The need then decreases by 15 minutes in average per year until they reach 8hours around 16-18 years old.
There are some big sleepers and small ones, respect the nature of your child. They also usually sleep more during the winter than during summer.
It is good to put in place this ritual at the youngest age as it allows a better notion of night and day for the child. Indeed the bedtime ritual will allow him to make a difference with the naptime during the day.
As the child grows up the ritual changes, or adapts. It plays different roles throughout time; a mark, a soothing moment, a pleasant moment…
From the rocking to the bedtime story during childhood, we still as adults have our own ritual : shower, soft pillow, total darkness and the idea of the sweet feeling of Morpheus’s arms.
The content of the bedtime ritual is something very personal in the way that it depends on what your child appreciates or not and what sooths him.

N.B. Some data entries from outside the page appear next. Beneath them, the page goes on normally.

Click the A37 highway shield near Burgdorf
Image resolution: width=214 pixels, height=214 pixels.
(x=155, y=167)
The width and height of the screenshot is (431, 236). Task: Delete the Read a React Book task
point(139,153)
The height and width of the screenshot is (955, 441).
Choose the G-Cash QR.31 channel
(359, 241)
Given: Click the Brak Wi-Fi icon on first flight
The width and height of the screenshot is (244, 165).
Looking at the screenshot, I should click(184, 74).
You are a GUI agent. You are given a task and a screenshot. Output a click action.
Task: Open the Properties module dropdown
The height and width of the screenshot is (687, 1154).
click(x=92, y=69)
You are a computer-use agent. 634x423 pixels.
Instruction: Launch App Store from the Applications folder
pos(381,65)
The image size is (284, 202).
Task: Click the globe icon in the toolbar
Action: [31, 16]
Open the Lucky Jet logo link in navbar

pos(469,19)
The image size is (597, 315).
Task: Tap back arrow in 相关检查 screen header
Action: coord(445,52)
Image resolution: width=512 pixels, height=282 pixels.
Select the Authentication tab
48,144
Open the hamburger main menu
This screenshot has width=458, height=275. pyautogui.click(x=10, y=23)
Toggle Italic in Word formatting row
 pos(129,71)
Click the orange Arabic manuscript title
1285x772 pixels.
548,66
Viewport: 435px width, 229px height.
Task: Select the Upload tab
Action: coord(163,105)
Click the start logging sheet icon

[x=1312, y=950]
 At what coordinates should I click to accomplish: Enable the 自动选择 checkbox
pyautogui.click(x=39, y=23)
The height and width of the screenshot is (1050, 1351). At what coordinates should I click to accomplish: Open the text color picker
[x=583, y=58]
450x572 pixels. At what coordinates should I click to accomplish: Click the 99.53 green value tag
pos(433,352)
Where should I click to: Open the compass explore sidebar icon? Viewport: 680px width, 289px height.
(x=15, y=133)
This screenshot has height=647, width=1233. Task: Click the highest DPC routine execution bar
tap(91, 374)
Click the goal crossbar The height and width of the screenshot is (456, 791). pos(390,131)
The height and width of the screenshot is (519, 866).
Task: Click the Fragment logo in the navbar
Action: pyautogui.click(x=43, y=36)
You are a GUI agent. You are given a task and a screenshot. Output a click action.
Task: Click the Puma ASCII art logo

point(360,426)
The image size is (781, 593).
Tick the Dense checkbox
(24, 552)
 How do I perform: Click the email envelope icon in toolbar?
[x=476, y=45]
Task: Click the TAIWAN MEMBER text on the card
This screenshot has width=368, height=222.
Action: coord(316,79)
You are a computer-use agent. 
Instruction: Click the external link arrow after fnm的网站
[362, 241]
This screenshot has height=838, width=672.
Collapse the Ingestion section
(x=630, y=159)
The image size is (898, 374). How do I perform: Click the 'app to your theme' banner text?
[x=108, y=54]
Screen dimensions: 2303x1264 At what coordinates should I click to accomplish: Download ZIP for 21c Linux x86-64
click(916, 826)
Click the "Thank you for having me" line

You can of course use a variety of ideas but keep in mind you do not what to get involved in an endless ritual in which the anxiety of your child emerges as soon as you leave him.
1. Rock him ;
2. Give him a hug ;
3. Give him his blanket (object rendered reassuring as it marks the transition when the parent leaves the child and he grabs on to it very tight);
4. Caress his back ;
5. Read him a bedtime story, preferably one ending by « …and the child fell asleep » ;
6. Sing him a lullaby ;
7. Put on a little music but only once ;
8. Show him where everyone will be asleep or is already sleeping;
9. Put his toys and teddy bear to bed and say goodnight to them ☺ ;
10. Turn off the light in his room while talking hence reassuring him
11. Turn on the night light ;
12. If he has a pacifier make sure he knows where it is and show him (of course keep it in the bed…)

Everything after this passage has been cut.